I’ve always wondered about the accident of birth. Could I have been one of these girls? Just a generation ago, in a neighbourhood in old Kathmandu, my grandmother had made a bold decision. She was a widow, dirt poor, with one child, a daughter. Like many women in Nepal, at one point, she worked as a domestic helper. My grandmother decided that the only way to escape poverty and exploitation was to send her daughter to school. My grandmother’s brothers tried to convince her that education would turn my mother into a whore. They would wait on the street every day as my mother returned from school - to see if my mother had indeed turned into a whore. My grandmother’s faith in education changed my mother’s life, and eventually my own and my siblings’ lives. That one decision is the reason that I am standing here, in front of you, to talk about the possibilities of education, the possibilities for women to challenge the power structures of patriarchy, that keep them – keep us – as exploitable subordinates.

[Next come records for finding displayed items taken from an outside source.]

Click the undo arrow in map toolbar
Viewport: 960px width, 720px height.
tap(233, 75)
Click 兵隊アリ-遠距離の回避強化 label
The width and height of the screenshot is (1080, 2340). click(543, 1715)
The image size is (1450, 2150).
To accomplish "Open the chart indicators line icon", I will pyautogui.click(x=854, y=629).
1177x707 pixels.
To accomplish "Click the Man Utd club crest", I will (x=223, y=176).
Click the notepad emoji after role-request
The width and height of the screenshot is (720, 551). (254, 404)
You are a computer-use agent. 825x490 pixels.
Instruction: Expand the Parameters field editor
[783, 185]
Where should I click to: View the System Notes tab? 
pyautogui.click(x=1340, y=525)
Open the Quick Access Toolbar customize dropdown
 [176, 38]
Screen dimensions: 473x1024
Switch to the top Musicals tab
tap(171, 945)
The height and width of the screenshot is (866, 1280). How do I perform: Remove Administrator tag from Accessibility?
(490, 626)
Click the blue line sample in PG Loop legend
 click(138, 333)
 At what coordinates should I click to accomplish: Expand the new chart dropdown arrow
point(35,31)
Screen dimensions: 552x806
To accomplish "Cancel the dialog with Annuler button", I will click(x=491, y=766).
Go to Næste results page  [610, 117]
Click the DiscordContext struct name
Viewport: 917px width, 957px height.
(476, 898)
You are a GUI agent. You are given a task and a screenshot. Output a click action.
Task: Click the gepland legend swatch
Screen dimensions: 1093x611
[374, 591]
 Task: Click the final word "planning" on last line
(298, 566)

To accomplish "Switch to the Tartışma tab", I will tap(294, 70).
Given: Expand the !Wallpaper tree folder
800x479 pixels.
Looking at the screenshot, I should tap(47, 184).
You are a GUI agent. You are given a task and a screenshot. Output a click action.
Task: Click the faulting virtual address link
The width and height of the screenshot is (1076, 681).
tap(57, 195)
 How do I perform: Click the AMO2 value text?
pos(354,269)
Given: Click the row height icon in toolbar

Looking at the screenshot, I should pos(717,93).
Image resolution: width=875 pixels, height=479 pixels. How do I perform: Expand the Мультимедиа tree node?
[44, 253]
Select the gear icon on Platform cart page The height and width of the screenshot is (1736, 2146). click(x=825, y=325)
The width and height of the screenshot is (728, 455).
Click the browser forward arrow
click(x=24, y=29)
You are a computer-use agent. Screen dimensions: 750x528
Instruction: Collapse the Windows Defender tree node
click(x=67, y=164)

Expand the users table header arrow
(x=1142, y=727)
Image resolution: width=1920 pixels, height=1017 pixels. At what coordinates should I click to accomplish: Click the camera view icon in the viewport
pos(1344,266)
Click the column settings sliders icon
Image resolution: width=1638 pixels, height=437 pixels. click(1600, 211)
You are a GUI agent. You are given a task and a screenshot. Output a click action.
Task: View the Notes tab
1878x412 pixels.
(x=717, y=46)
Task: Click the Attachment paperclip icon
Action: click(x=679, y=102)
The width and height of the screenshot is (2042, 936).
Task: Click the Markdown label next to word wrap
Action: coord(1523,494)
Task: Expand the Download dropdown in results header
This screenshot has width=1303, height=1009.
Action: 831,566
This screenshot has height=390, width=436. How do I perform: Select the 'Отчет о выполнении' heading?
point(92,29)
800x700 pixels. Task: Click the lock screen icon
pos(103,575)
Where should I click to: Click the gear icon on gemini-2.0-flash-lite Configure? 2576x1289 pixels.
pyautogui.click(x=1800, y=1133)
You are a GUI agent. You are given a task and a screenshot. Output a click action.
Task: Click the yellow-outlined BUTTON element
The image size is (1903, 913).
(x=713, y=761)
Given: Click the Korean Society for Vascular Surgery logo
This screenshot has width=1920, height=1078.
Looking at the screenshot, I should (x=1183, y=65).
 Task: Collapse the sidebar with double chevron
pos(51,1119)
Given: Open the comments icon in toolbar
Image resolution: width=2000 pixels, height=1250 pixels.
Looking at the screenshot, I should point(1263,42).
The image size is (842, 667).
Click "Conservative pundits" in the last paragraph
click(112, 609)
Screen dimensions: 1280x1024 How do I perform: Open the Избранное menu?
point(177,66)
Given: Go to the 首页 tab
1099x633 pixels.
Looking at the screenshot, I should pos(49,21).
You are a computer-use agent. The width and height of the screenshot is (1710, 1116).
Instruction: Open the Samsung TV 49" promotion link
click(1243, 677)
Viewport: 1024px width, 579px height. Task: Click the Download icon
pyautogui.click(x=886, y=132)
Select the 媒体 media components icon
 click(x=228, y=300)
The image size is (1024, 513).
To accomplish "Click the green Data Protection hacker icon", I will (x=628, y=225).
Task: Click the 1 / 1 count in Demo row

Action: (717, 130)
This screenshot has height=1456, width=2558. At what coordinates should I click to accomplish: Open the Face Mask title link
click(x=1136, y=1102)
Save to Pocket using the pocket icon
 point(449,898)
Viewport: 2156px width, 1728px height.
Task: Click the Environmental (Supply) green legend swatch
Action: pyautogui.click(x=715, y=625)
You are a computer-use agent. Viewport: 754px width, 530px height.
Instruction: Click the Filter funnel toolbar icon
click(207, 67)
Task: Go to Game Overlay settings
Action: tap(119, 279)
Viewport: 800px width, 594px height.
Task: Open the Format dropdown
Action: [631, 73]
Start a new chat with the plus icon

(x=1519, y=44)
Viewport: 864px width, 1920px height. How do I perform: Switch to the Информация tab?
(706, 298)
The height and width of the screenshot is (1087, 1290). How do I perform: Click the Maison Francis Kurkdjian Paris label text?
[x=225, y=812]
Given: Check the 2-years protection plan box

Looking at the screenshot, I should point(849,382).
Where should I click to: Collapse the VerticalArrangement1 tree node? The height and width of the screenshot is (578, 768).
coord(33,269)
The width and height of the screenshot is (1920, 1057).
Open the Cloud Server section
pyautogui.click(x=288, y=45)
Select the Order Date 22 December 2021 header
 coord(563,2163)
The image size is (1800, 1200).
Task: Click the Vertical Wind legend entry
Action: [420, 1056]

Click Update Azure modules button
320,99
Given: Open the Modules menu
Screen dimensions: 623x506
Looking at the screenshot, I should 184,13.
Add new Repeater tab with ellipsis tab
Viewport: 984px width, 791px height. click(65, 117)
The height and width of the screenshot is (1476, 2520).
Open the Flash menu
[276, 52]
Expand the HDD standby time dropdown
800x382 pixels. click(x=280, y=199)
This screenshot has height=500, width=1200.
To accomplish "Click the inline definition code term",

For most girls in Nepal, that dream of education and possibilities simply doesn’t exist. About half the girls drop out before they reach high school. Twelve-year-old Sunita from Far West Nepal once described to me what it means to be a girl. ‘We daughters wake up in the morning and work all day, taking care of our brothers and sisters, the cattle and the fields, while the boys play. Yet our parents don’t want us, they never did. They just want sons.’
An investment in a girl child is an investment in her family. More than 14,000 girls are in school because of the American Himalayan Foundation’s help. But I cannot begin to emphasise how urgent the need is to expand this commitment to hundreds of thousands. The same district I visited back in the 90s, Sindhupalchowk – where so many girls were trafficked from – is now devastated by the 2015 earthquake. Unemployment across Nepal is at 46 percent, making girls ever more vulnerable to trafficking. More girls like Sabita and Sunita need to be in school, and to stay in school.
With your help, one day, a woman or the daughter of a woman who could have been trafficked, who could have lived without opportunities, will tell the world what it means to have someone believe in her, and invest in her. Let us make a commitment, to do our bit to ensure that every girl goes to school.
A version of this speech was made on March 23, 2017 to the American Himalayan Foundation in San Francisco.